Additionally, a test management tool serves to aggregate the various scenarios, rules, acceptance criteria, weakness functions, and orchestrate the different V&V steps. In the end, it provides relevant metrics required to demonstrate the absence of unreasonable risk, as demanded by SOTIF.
5. Enable homologation
With the introduction of autonomous vehicles, the traditional concept of driver responsibility becomes blurred, requiring legal frameworks to address issues related to liability and insurance coverage. OEMs will have to secure the liability and responsibility terms. To support this, they must apply a SOTIF compliant process. The process must show that rigorous verification and validation tasks have been performed to demonstrate the absence of unreasonable risk while performing the ADS in a sufficiently representative operating environment and conditions. The absence of unreasonable risk shall be documented in quantitative and quality manners. For instance, the remaining risks can be compared with the general statistics of human drivers in the same ODD, augmented with less degree of severity of the accident that may still occur. As part of the safety argument, we must also prove the trustworthiness of the simulation results. This can be supported by tool qualification where on the first hand, the simulation environment utilizes qualified driver and vehicle models that act physically as in the real world, and on the second hand, the ADS virtually behaves as a digital twin of the deployed vehicle.

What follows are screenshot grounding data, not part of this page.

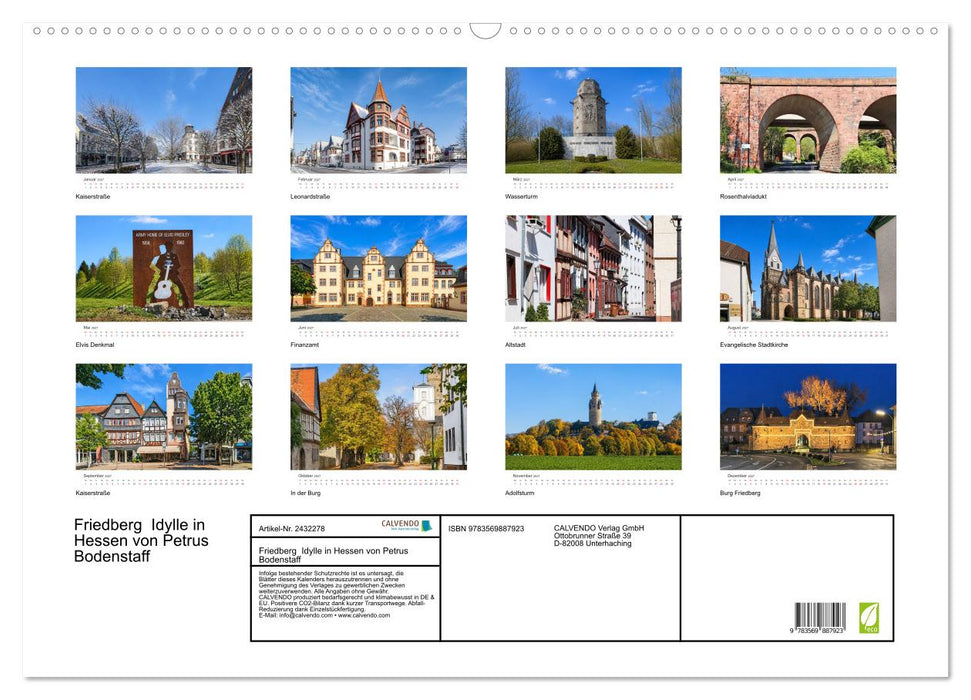Screen dimensions: 971x700
Task: Select the Altstadt street thumbnail
Action: pos(593,268)
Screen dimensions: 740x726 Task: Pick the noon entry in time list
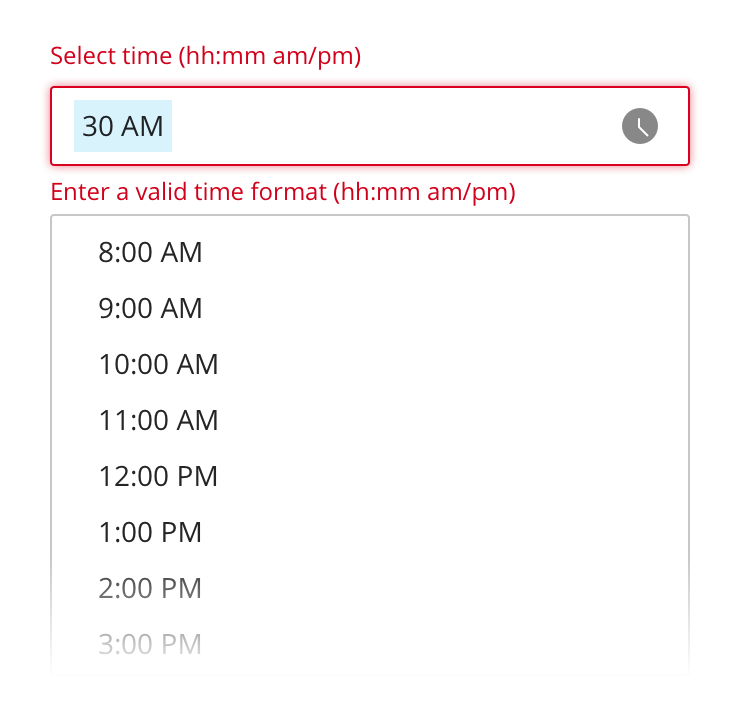pyautogui.click(x=158, y=476)
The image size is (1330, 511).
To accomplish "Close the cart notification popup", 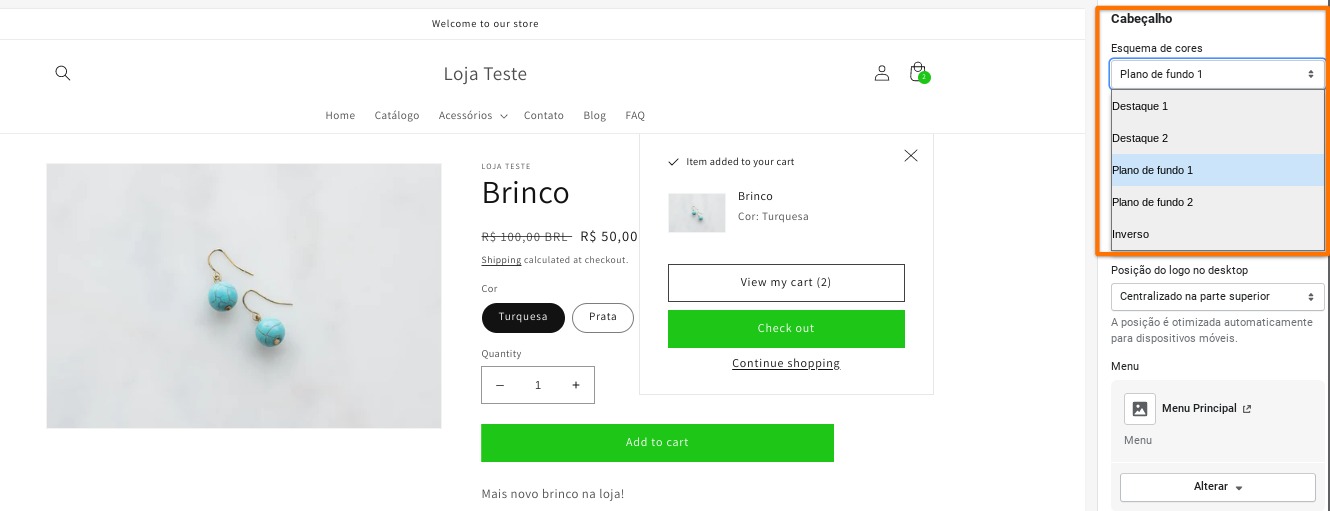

In general, we see that many projects developing ADSs do not yet apply a systematic V&V approach demanded for homologation. While ISO 26262 provides a framework for addressing hardware and software faults, ISO 21448 (SOTIF) focuses on the safety of intended functionality and addresses the potential risks associated with insufficient system specifications. The combination of both standards is the way forward to achieving the confident level of safety required to develop autonomous vehicles.
To ensure completeness in the validation and verification strategy, a combination of real-world and synthetic test scenarios is necessary, with scenario coverage measured in statistical terms. Managing complexity involves generating concrete scenarios from abstract scenarios, by first focusing during scenario variation on the most probable and most critical ones and using automated techniques such as Weakness Detection to identify the hazardous situations in the remaining parameter space. Automation plays a crucial role in various aspects, including test scenario generation, efficient traffic control, weakness detection, SOTIF objective assessment, and regulatory rules verification. The goal is to achieve a SOTIF-compliant release that shows the absence of unreasonable risk and ensures liability and responsibility terms for autonomous vehicles. Tool qualification and trustworthiness of simulation results are other essential elements in the safety argument.